# What to work on
Arrange every line of the items below as a Markdown table with two columns, Row for the row number and Line for the line itself, and skip any blank lines. Leave the pictures out of your table.

# Records supplied
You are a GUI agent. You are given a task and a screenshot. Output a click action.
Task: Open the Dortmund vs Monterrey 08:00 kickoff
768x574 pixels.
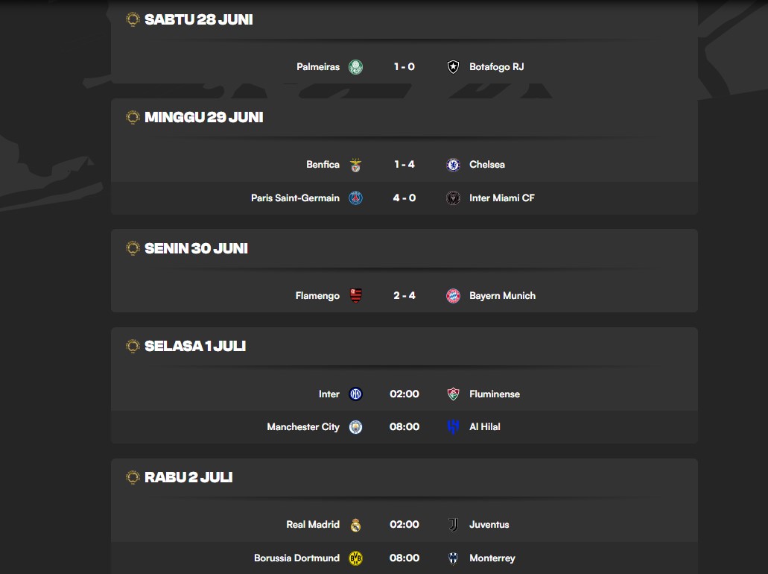[x=404, y=558]
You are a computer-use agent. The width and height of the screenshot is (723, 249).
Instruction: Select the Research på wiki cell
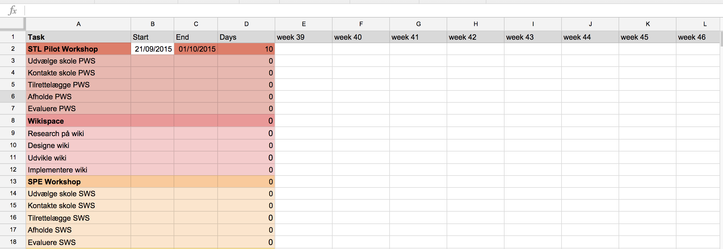click(x=78, y=134)
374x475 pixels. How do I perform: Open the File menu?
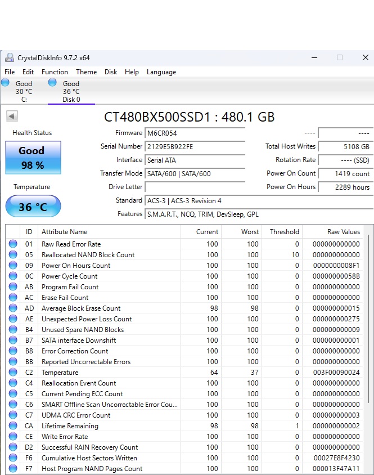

# Expected answer
| Row | Line |
|---|---|
| 1 | You are a GUI agent. You are given a task and a screenshot. Output a click action. |
| 2 | Task: Open the Dortmund vs Monterrey 08:00 kickoff |
| 3 | 768x574 pixels. |
| 4 | [x=404, y=558] |
| 5 | You are a computer-use agent. The width and height of the screenshot is (723, 249). |
| 6 | Instruction: Select the Research på wiki cell |
| 7 | click(x=78, y=134) |
| 8 | 374x475 pixels. How do I perform: Open the File menu? |